Exercise.
Write out the stretch of lines below that begins at the line with "Viewport: 1568px width, 741px height." and ends at the line with "Select auto-select best runtime radio option", including both, exactly as given and nothing more.

Stored data.
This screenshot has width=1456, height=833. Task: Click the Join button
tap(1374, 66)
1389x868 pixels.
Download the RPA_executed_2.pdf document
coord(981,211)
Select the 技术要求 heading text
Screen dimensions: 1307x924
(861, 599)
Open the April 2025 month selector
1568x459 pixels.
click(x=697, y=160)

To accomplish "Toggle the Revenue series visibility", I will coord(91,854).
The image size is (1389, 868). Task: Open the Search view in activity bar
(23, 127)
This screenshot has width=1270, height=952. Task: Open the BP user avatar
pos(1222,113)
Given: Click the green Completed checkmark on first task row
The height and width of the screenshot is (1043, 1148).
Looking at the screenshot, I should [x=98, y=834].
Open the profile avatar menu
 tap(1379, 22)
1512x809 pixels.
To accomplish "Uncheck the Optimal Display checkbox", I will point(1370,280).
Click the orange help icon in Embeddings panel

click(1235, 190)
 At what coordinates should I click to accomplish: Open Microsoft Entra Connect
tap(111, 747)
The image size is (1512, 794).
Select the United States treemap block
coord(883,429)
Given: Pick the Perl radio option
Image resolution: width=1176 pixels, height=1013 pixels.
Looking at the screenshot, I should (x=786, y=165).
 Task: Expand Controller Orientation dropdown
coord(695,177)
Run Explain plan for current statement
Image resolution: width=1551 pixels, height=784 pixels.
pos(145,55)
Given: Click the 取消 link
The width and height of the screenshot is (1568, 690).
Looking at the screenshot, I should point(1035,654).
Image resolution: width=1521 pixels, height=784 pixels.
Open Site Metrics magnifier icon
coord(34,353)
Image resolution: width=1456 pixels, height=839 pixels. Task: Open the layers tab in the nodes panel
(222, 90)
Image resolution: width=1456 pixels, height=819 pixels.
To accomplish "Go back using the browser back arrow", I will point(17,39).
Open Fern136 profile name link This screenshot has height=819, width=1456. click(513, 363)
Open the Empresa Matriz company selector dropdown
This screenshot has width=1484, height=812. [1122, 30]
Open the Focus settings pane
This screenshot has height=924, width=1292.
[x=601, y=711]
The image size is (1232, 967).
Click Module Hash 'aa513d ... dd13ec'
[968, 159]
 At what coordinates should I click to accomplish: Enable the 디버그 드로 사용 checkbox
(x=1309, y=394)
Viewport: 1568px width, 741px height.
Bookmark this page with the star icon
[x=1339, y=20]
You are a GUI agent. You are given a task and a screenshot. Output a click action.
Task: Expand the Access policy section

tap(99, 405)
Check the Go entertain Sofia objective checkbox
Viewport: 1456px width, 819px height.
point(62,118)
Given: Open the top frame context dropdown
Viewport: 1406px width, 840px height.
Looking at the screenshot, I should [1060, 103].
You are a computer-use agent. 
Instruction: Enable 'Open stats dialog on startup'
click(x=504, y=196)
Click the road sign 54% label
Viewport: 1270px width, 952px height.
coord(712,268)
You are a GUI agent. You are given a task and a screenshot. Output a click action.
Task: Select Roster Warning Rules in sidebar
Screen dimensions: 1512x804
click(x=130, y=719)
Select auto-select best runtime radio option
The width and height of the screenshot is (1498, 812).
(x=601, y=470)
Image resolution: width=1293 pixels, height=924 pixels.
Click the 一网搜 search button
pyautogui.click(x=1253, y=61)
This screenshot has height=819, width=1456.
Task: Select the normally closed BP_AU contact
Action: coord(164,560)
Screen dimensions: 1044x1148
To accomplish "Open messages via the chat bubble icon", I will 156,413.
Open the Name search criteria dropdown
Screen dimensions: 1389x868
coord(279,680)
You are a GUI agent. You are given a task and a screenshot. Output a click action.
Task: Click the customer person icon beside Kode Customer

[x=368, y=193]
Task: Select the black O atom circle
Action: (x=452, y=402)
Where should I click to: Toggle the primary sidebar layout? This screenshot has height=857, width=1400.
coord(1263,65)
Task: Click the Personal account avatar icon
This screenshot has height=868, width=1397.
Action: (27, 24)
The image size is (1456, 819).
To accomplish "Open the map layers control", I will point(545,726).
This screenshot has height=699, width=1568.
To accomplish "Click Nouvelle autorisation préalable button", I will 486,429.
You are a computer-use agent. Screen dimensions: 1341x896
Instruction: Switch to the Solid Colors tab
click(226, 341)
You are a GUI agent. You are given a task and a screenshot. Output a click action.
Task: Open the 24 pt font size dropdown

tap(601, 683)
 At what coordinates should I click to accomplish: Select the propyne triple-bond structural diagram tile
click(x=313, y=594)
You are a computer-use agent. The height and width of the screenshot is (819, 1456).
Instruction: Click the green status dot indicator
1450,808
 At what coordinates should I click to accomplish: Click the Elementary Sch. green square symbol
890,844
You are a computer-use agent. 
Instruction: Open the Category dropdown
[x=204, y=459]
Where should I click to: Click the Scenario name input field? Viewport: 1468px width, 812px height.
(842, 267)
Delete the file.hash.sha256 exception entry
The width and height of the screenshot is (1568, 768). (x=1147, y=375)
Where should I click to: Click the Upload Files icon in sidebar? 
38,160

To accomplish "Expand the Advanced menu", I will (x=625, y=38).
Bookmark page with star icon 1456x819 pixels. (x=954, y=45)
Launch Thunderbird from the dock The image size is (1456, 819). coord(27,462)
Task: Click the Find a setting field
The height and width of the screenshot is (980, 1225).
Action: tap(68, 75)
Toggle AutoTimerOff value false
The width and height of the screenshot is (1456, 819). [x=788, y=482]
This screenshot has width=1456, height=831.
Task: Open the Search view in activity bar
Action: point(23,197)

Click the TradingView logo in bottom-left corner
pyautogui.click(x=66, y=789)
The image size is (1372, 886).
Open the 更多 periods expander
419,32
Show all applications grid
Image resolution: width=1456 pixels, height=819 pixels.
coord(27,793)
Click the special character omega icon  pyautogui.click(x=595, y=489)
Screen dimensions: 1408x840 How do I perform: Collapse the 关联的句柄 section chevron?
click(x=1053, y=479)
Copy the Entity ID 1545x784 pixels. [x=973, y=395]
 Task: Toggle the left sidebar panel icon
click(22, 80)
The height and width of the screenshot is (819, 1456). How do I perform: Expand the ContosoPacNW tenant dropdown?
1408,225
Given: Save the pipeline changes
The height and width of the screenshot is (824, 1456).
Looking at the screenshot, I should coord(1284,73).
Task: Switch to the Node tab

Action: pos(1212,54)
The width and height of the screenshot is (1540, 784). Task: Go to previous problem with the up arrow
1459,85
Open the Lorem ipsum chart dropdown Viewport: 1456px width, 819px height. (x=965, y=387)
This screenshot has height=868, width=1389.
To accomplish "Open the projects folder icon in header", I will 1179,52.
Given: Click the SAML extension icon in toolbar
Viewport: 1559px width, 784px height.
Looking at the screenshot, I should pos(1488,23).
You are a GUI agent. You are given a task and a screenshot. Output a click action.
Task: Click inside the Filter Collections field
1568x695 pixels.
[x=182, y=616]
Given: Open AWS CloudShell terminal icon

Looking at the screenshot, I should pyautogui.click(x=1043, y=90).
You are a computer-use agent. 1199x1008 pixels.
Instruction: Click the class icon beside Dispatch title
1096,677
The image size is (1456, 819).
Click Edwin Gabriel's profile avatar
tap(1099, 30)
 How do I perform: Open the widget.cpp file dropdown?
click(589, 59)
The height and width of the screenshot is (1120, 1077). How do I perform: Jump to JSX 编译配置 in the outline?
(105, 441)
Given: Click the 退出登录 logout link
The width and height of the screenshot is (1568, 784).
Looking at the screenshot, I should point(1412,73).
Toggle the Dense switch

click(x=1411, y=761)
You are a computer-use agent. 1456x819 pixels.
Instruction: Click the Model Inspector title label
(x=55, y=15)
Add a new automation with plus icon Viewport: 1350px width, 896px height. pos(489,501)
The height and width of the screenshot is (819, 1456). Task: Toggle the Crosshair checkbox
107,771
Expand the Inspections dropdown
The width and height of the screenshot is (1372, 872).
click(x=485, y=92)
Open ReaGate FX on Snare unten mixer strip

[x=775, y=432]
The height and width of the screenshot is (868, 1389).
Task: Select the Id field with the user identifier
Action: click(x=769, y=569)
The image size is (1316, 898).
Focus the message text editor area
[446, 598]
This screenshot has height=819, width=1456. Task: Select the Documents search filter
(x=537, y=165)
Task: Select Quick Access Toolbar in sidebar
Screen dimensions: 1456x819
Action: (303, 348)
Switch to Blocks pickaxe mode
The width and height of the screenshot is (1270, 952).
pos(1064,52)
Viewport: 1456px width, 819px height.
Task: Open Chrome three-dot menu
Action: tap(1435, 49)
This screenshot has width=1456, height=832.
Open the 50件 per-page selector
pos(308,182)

Your response.
Viewport: 1568px width, 741px height.
Bookmark this page with the star icon
[x=1339, y=20]
You are a GUI agent. You are given a task and a screenshot. Output a click action.
Task: Expand the Access policy section

tap(99, 405)
Check the Go entertain Sofia objective checkbox
Viewport: 1456px width, 819px height.
point(62,118)
Given: Open the top frame context dropdown
Viewport: 1406px width, 840px height.
Looking at the screenshot, I should [1060, 103].
You are a computer-use agent. 
Instruction: Enable 'Open stats dialog on startup'
click(x=504, y=196)
Click the road sign 54% label
Viewport: 1270px width, 952px height.
coord(712,268)
You are a GUI agent. You are given a task and a screenshot. Output a click action.
Task: Select Roster Warning Rules in sidebar
Screen dimensions: 1512x804
click(x=130, y=719)
Select auto-select best runtime radio option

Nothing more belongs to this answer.